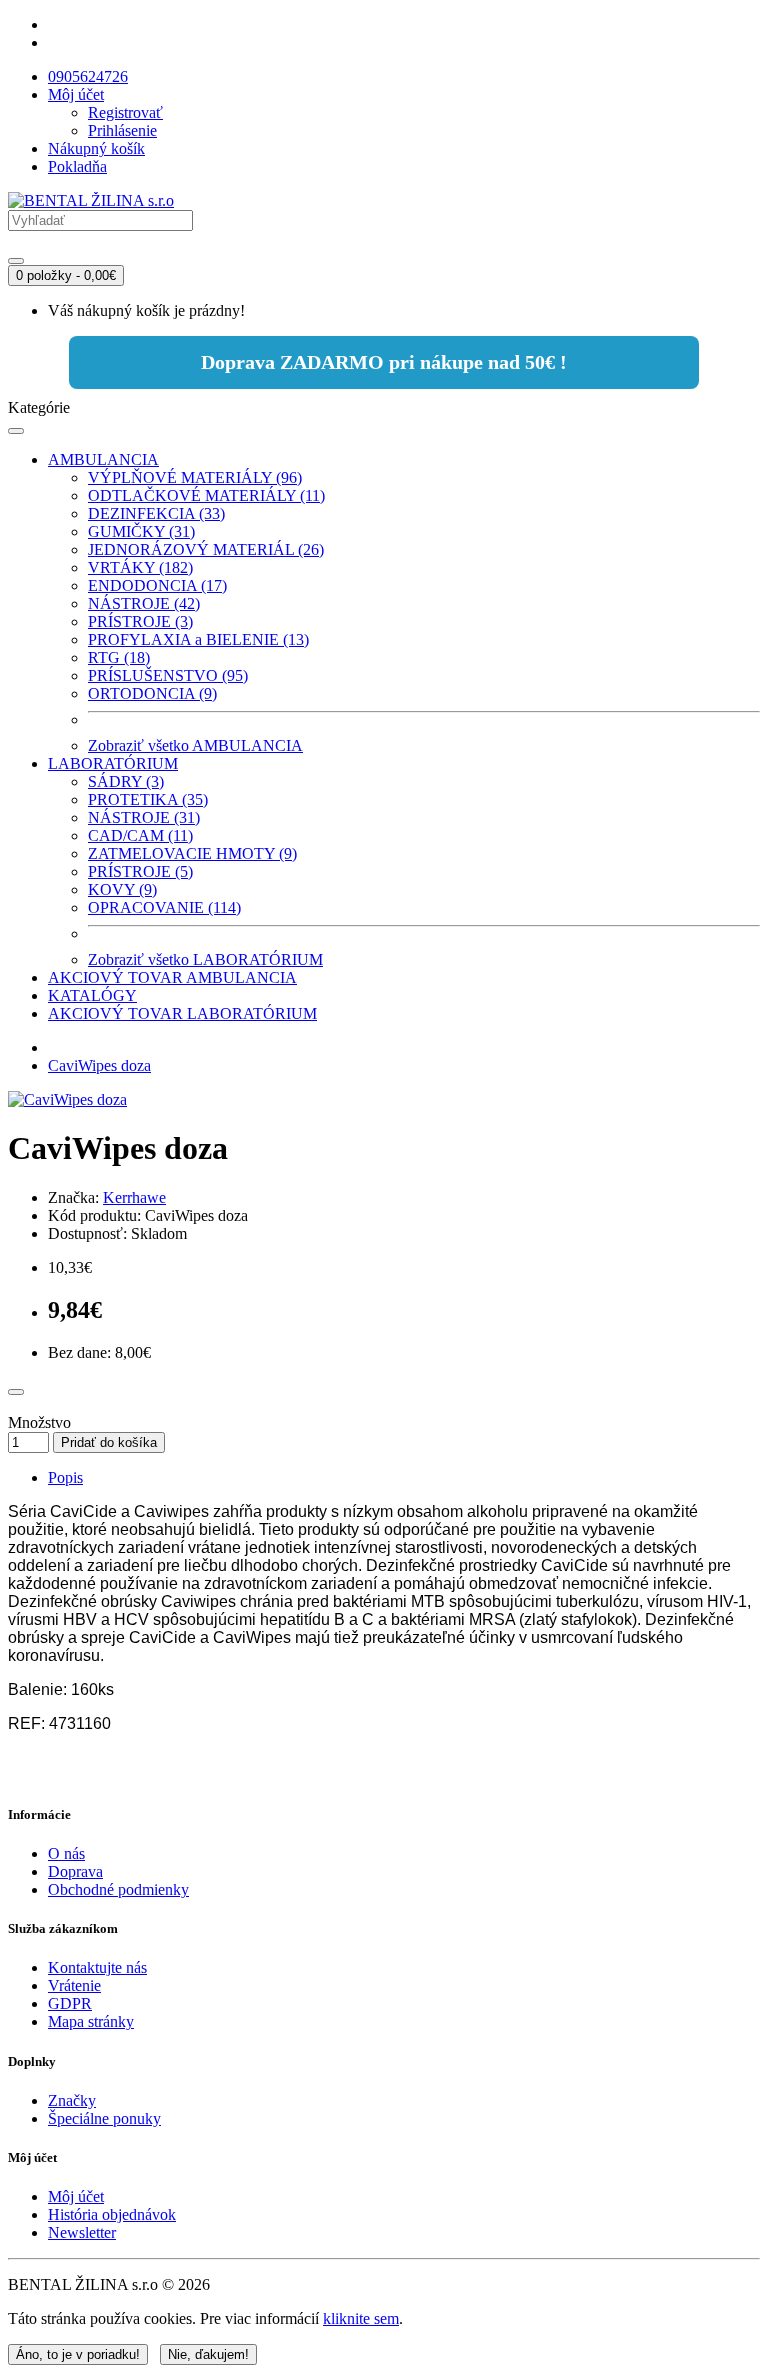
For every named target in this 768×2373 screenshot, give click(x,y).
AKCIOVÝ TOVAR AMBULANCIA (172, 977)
* * *
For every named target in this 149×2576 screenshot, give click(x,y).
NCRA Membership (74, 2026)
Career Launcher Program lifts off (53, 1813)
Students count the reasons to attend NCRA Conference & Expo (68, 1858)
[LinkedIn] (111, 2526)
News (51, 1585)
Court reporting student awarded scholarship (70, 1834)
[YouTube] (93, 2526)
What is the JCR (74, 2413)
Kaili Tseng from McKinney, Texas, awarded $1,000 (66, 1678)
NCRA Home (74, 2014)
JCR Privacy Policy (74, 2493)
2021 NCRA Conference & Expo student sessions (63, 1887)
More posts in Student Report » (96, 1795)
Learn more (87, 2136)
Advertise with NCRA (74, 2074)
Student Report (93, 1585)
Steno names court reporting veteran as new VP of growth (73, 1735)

§ **HOW TO COMPLETE THIS TASK**: Could you say how many lines in the data above contain "awarded"? Reply with the number alone.

§ **RESULT**: 2